Each line below should be written out exactly, with none skipped.

============================================================

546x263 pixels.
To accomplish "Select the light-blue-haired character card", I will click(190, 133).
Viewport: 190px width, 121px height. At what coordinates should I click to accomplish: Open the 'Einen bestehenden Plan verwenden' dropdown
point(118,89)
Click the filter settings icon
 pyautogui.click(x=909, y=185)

============================================================

» **Task output**
546x263 pixels.
To accomplish "Select the light-blue-haired character card", I will click(190, 133).
Viewport: 190px width, 121px height. At what coordinates should I click to accomplish: Open the 'Einen bestehenden Plan verwenden' dropdown
point(118,89)
Click the filter settings icon
 pyautogui.click(x=909, y=185)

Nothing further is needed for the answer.